Hoje, após o Pentecostes, celebramos a Solenidade da Santíssima Trindade, na qual a Igreja reflete acerca da essência trinitária de Deus: uma Única e Suprema divindade em Três Pessoas. Esta é a primeira de três solenidades conseguintes, já que, na próxima quinta-feira, celebraremos a Solenidade de Corpus Christi; e, na sexta-feira da semana seguinte, a Solenidade do Sagrado Coração de Jesus. Cada uma destas três datas litúrgicas possui uma evidência peculiar, já que elas pretendem abarcar todo mistério da vida cristã da salvação, sintetizando, de certa maneira, a revelação de Jesus Cristo, da sua encarnação à morte, ressurreição, ascensão, bem como à doação do Espírito Santo. A solenidade de hoje convida-nos à contemplação de um “céu aberto”, depois de uma revelação paulatina, mas profunda, de cada uma das Pessoas Trinitárias, inserindo-nos, com o olhar da fé, no mistério de um Deus, Uno na substância e Trino nas Pessoas.
A Oração de Coleta inicia apresentando-nos o Pai como o remetente da missão do Filho e do Espírito Santo: “Deus, nosso Pai, enviando ao mundo a Palavra da verdade e o Espírito santificador, revelastes o vosso admirável mistério. Concedei-nos, na profissão da verdadeira fé, reconhecer a glória da Trindade e adorar a Unidade na sua onipotência”. Ou seja: o Pai envia em missão o Filho e o Espírito Santo com a finalidade de revelar ao mundo o seu “admirável mistério”. Mas, por que o Pai tem esta atitude? O Evangelho segundo São João é uma chave de resposta: “Deus tanto amou o mundo, que deu seu Filho Unigênito, para que não morra todo o que nele crer, mas tenha a vida eterna” (Jo 3,16). É porque nos ama; é para que nos salvemos, que Deus se revela. Porém, ao revelar a Sua glória Trinitária e Unidade onipotente, Deus nos vocaciona para o seio desta “Comunidade de Amor”, onde o Pai ama eternamente o Filho, o Amante Divino ao Eterno Amado (cf. Mt 3,17; 17,4; Mc 1,11; 9,7; Lc 9,35; Jo 5 20; Cl 1,13; 2Pd 1,17), ao tempo em que o Eterno Amado corresponde ao sentimento do Pai amando-O, fazendo inteiramente a Sua vontade. Deste inesgotável intercâmbio, eis o Espírito Santo, o Amor, promotor desta relação misteriosa, porque é divina. É ainda vontade do Pai que a criatura humana seja inserida pelo Filho nesta “Comunidade”, embora pelo que, por nós mesmos, não tenhamos nada a acrescentar nessa sublime relação intratrinitária. Somos filhos pelo Filho, como asseverou São Paulo na Segunda Leitura (cf. Rm 8,14-17). A salvação nada mais é do que este habitar eternamente no seio de Deus, Uno e Trino, porque aí se encontra a plenitude da vida.
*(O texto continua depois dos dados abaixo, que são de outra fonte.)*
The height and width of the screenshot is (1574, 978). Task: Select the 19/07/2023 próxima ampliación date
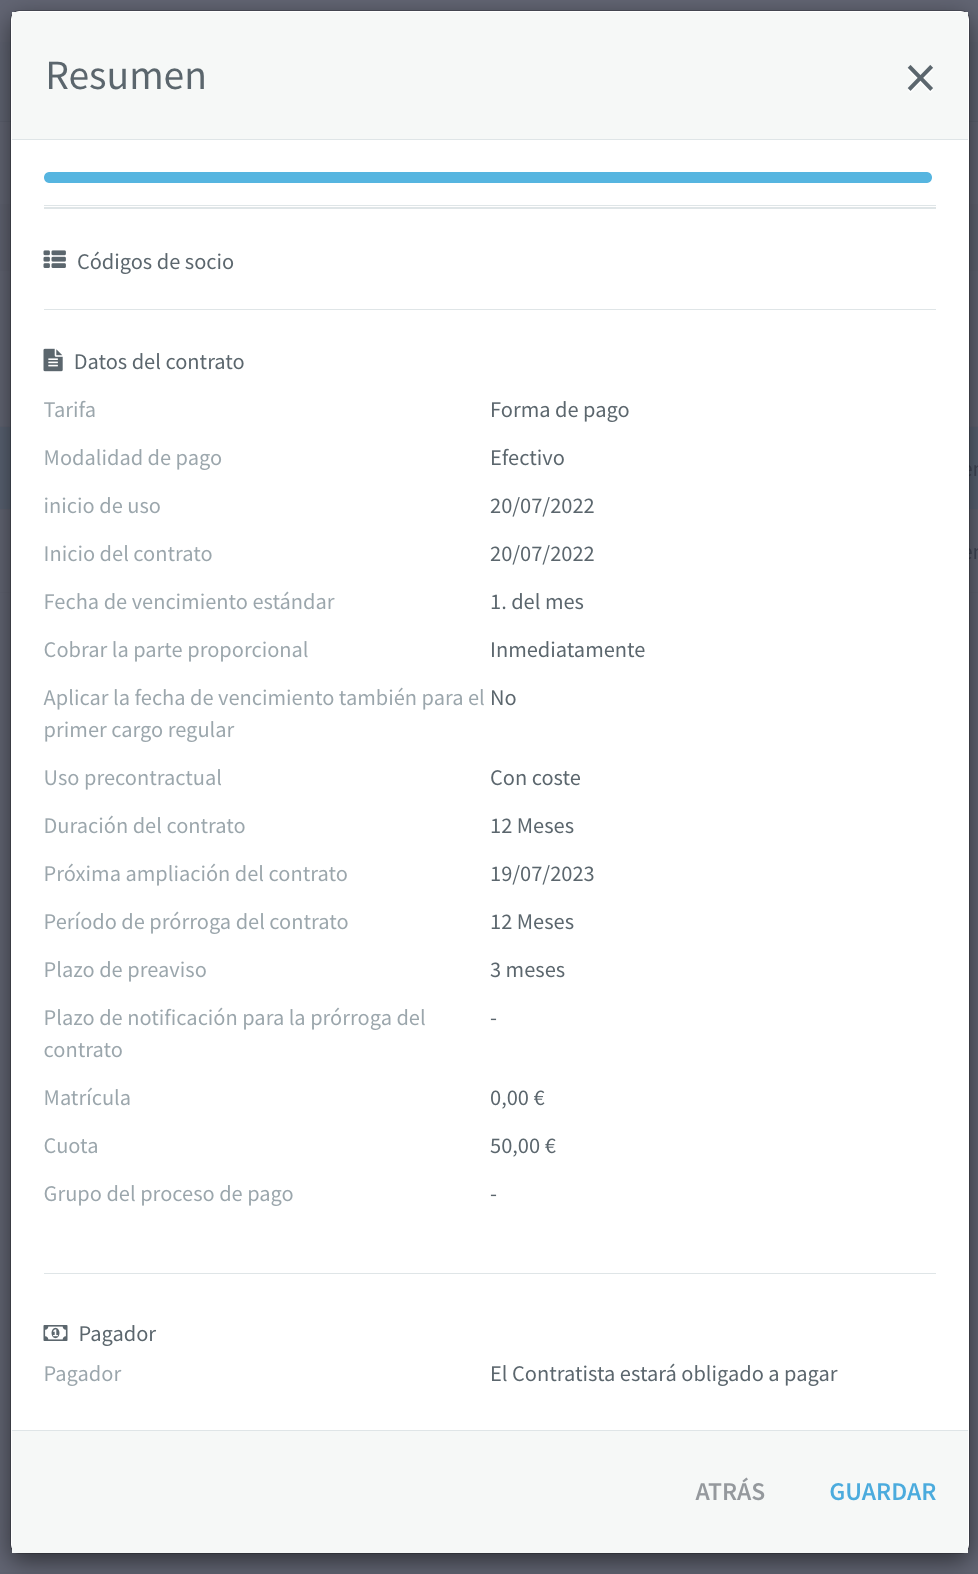click(542, 873)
É na economia das Pessoas Trinitárias, ou seja, nas Suas manifestações ao longo da História da Salvação, que Deus Se revela; e, na plenitude dos tempos, encarna-Se. Pela encarnação do Verbo Jesus Cristo no seio da Virgem Santíssima não somos mais prejudicados pela visão da glória da divindade, como observou Moisés na Primeira Leitura: “Existe, porventura, algum povo que tenha ouvido a voz de Deus falando-lhe do meio do fogo, como tu ouviste, e tenha permanecido vivo?” (Dt 4,33). Muito pelo contrário: Ele se abaixa à nossa condição, faz-se um de nós: o que, na Teologia denominamos Kénosis, abaixamento. Somente assim, contemplamos o Seu rosto. Jesus é o rosto humano de Deus, como bem afirmou São João Paulo II (cf. Ângelus 11.01.2004). É pelo conjunto kenótico da Encarnação, Vida, Paixão, Morte, Ressurreição e Ascensão de Jesus, Deus Encarnado, que o homem é divinizado. Logo, o ser humano passa a ver Deus, herda a Sua glória, coabitando na Trindade. Mais do que Moisés, que vê o Senhor apenas pelas costas (cf. Ex 33,23), pela vinda do Filho, vemos Deus por inteiro, e mais: tornamo-nos herdeiros de Deus.
Que o Amor trinitário, o Espírito Divino, nos invada e nos conduza à comunhão perfeita e íntima com a Trindade Santíssima, para que, desde já, nesta terra de exílio rumo à Pátria Definitiva, nos irmanemos na comunidade cristã, imitando, com afinco, a doçura e harmonia das Pessoas Trinitárias.
Padre Everson Fontes Fonseca, pároco da Paróquia Sagrado Coração de Jesus (Grageru).